In the Photoshop CS4 print window, just use "Photoshop Manages Color" and click the Print... button.
When the Mac OS Print dialog window opens, you can then use the Pulldown Menu (where you can change Layout etc.) under the Presets to make adjustments to color management to how the printer will output the print job.
That's a good idea. Unfortunately, that still doesn't work correctly under Leopard. (i.e., the results from that effort will not match the results from printing under Tiger, or from printing under Windows with CS4, nor match the results from printing under Leopard with CS3).
DYP - most recent printers DO work correctly with CS4 and Leopard (we spent a lot of time testing them). Older printers that don't have bugs fixed in their drivers (not up to Leopard standards), and a few odd workflows (like Epson's ABW apparently) still have problems.
I personally don't have that list, we've got dozens of them in labs and offices, plus the wide format monsters spilling out into the hallway (darnit, I had to move my bookshelves to make space for the HP Z3100).

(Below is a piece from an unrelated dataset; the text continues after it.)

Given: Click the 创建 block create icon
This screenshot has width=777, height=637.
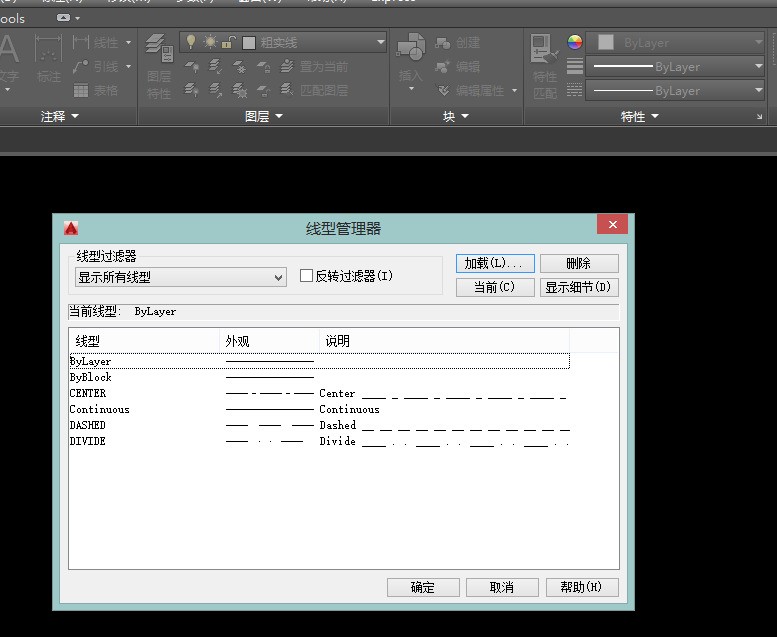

The short answer is: anything from HP, Canon, or Epson made within the past 3 years is probably here and well tested. We've also got a selection of lasers from Xerox and HP. But our full list is pretty bloody long. (then add the printers beta testers tried and it gets a lot longer)
Well I can tell you all the latest Canon printers do not work correctly with PSCS4 and Leopard. Color Matching selections in the driver dialog are grayed out and defaults to ColorSync and there is no way to turn it off (CM that is). This of course results in double profiling. With PSCS3 in this exact same environment Color Matching selections in the driver dialog are grayed out and defaults to ColorSync but in the driver No Correction is selected. In that same dialog in the driver when printing from PSCS4 ColorSync is selected. With PSCS4 other selection such as monochrome are grayed out.
This is all with PS Manages Color.
I can also tell you that color lasers from Xerox have the same issue with Color Matching selection in the driver dialog being grayed out.
I will add that this is not that big of an issue with the Canon because of the PS Plugin for printing. It is an issue when printing from LR2.1.
I'm having the 'images print too dark" problem using CS4 on a G5 PowerBook with OX 10.4.11. I'm printing with a custom B&W profile in ABW on an Epson 2400. The images are in ProPhoto working space, 16 bit, RGB, but using the B&W adjustment layer to make then into B&W images. They have not been converted to Grayscale mode.
Printing with exactly the same settings in CS3 and in CS4 using ABW Fine Adj/Dark, the CS4 print is significantly darker.
This is similar, but not the same as King's problem. I tried Eric Chan's idea of Printer Manages Color, but still get a way too dark image.
I followed your steps in CS4 which one change.
1) Edit>Convert to Profile and choose my custom B&W profile, that was creating using a black & white step wedge target and ABW
2) Edit>Assign Profile. I could not choose Generic RGB. My only choices were Generic Gray Profile, Gray Gamma 2.2, Gray Gamma 1.8, etc. No RGB choices. I choose Generic Gray Profile
3) File>Print using Printer Manages Color
4) Used my normal ABW print set-up.
Not only did the print match my monitor, but it actually had a little more contrast and spark than the one I printed with CS3. And, it was no longer the dark disaster I've been fighting with CS4.
Anyone else want to try this and report back?
I'm going to reprint a whole bunch of images and will let you know.
Eric - thank you!
Note to Ramon - yes the 2400 is my default printer
Eric's procedure works! I'm using CS4, G5 PowerMac, OS 10.4.11, and Epson 2400 printer. (The only change was after converting to my custom B&W profile to edit>Assign to profile choosing Generic Gray profile.)
I've tested using my custom B&W Epson SemiGloss profile and my custom Harman Gloss profile. I've printed 5 images - 2 dark ones, 2 light ones, and one with a wide range of tones. They look great. No more dark disaster with CS4 printing.
Eric - could you explain why this worked? I'm really curious.